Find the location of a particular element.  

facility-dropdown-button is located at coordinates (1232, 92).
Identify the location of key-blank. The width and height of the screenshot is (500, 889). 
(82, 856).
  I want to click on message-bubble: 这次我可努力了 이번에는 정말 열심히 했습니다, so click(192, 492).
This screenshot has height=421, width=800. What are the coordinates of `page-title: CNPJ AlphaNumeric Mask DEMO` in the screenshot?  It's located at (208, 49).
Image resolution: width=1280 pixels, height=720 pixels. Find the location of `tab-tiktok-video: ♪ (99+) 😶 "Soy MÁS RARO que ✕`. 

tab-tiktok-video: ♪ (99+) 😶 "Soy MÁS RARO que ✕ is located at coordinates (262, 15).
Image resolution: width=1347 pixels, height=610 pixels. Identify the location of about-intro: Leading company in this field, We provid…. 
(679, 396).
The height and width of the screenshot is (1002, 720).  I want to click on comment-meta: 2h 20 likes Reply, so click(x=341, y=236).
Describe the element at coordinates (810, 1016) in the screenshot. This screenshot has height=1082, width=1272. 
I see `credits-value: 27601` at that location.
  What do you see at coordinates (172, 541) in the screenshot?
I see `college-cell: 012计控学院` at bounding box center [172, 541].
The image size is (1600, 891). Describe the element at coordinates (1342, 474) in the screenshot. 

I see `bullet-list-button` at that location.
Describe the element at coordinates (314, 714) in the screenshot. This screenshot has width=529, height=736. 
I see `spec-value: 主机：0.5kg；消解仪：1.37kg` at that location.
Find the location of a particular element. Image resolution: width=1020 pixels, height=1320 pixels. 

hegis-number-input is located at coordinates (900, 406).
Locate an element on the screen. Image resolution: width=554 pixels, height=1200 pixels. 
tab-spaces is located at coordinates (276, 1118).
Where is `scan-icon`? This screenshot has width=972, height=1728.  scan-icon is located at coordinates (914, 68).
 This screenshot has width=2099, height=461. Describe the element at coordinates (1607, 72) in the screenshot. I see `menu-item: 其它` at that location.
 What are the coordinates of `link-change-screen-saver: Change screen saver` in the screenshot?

····················

▸ **Exercise**:
Reproduce word for word the stretch of the listing from its start through the line containing "The height and".

▸ **Response box**:
Find the location of a particular element.  

facility-dropdown-button is located at coordinates (1232, 92).
Identify the location of key-blank. The width and height of the screenshot is (500, 889). 
(82, 856).
  I want to click on message-bubble: 这次我可努力了 이번에는 정말 열심히 했습니다, so click(192, 492).
This screenshot has height=421, width=800. What are the coordinates of `page-title: CNPJ AlphaNumeric Mask DEMO` in the screenshot?  It's located at (208, 49).
Image resolution: width=1280 pixels, height=720 pixels. Find the location of `tab-tiktok-video: ♪ (99+) 😶 "Soy MÁS RARO que ✕`. 

tab-tiktok-video: ♪ (99+) 😶 "Soy MÁS RARO que ✕ is located at coordinates (262, 15).
Image resolution: width=1347 pixels, height=610 pixels. Identify the location of about-intro: Leading company in this field, We provid…. 
(679, 396).
The height and width of the screenshot is (1002, 720).  I want to click on comment-meta: 2h 20 likes Reply, so click(x=341, y=236).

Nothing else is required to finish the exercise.